Jones may be one of the fastest women in the world, but her career has been filled with disappointment and failing to live up to her potential when she reaches the biggest events.
Jones was a stud while racing for LSU in college. During her time running in the SEC, Jones won three NCAA titles, six SEC titles and earned 11 All-American honors. She was expected to be the next big thing in women’s track when she graduated in 2004.
The same year of her graduation happened to be an Olympic year. Many people took notice as Jones failed to qualify for a single event for the 2004 Summer Olympics in Athens, Greece.
She even contemplated retiring from the sport and ending her career in disappointment, but was persuaded not to by longtime coach and mentor, Dennis Shaver.
When she turned professional, Jones started her career off on the right track. She finished second in her first professional meet, in Stuttgart, and then went on to have a great 2006 season. The highlight of her season came when Jones won at Heusden-Zolder with a personal best time of 12.56 seconds.
Jones had lofty expectations heading into the 2006 World Athletic Finals in Stuttgart, Germany. She was determined to make up for the disappointing finish she had during the Olympic Trials just two years prior.
Instead, she just further convinced everyone that she folds under the pressure by finishing fifth in the 100m and sixth in the 100m hurdles. The once 11-time All-American was now only ranked fourth in the United States and seventh in the world.
In 2008, Jones had a chance to redeem herself once again at the Summer Olympics in Beijing. She started off the season extremely strong, finishing in second place in Glasgow, Gothenburg and Stuttgart, and first in Dusseldorf.
She set the meet-record at Dusseldorf and a personal best time of 7.77 in the 60m hurdles in Karlsruhe. She later went on to win a national championship at the 2008 USA Indoor Championship and a world championship at the World Indoor Championship in Valencia, Spain.
It was now time for Jones to prove herself at the Olympics, where she was the heavy favorite to win the 100m hurdles. She started off great, blowing past the competition to open the race. As she was about to pull away and earn her first ever Olympic medal though, Jones clipped the ninth hurdle and stumbled.
She was never able to regain her speed and was passed by six other runners for a seventh place finish.
After the race, Jones kneeled on the ground in disbelief as her teammate, Dawn Harper, ran her victory lap. Jones spoke with the Associated Press after the race and had this to say about her performance (via ESPN.com): "It was like racing a car at max velocity. When you hit a curve, you either maintain control or you crash and burn. Today, I crashed and burned. I'm shocked and sad. But I'm happy for the girls."

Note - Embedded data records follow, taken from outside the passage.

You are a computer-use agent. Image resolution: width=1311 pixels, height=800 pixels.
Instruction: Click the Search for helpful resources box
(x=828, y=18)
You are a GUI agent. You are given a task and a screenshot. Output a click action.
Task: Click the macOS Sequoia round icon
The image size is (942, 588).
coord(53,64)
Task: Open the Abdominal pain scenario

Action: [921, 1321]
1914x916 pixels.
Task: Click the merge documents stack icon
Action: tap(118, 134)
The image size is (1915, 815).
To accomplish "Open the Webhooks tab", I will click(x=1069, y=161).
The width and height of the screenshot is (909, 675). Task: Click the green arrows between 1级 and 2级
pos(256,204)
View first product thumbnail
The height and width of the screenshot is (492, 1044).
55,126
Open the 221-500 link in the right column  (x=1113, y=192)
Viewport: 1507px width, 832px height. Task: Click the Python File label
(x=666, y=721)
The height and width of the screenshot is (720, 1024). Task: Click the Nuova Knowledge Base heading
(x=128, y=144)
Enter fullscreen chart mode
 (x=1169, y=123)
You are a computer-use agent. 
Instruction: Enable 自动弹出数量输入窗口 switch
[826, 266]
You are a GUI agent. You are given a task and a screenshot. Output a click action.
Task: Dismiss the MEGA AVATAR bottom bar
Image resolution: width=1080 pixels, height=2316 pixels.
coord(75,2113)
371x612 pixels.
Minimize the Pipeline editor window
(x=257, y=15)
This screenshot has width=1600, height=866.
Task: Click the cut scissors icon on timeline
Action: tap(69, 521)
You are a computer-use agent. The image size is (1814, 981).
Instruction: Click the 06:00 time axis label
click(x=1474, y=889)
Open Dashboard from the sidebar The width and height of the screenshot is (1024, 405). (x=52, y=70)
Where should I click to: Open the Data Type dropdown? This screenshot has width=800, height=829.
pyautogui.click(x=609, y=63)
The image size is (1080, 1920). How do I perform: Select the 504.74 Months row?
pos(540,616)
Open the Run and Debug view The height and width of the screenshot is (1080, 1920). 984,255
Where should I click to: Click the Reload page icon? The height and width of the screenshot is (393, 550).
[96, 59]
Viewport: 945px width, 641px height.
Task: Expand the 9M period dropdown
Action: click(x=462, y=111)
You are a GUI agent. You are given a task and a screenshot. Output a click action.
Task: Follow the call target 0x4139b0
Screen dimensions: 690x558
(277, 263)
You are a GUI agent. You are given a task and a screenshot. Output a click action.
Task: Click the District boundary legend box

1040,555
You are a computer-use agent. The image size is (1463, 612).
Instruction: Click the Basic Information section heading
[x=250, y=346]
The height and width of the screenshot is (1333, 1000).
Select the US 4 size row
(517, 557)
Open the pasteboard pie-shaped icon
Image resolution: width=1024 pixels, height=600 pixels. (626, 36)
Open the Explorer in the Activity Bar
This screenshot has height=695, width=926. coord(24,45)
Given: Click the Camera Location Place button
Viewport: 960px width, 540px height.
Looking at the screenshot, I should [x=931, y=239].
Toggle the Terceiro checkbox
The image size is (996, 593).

You have to feel for Jones, who just can’t seem to get it together when it counts the most. Unfortunately for her, the time leading up to the 2012 Olympics is looking very similar to the lead-up to the 2008 disaster.
After recovering from a hamstring injury that kept her out for most of 2009, Jones went on to have a very successful 2010 season. She finished in first place during the World Indoor Championship for the second straight time, and appeared to be the favorite leading up to the 2012 U.S. Olympic Trials.
However, her arch nemesis, Dawn Harper, once again outshined Jones and finished first during the Olympic Trials. Jones barely qualified for the Olympic team, finishing the race in third place.
If history has anything to say about it, Lolo Jones should once again fall short of winning an Olympic medal. She may be the most popular track star on the US team, but she has definitely not been the most successful once she reaches the biggest stage, the Olympics.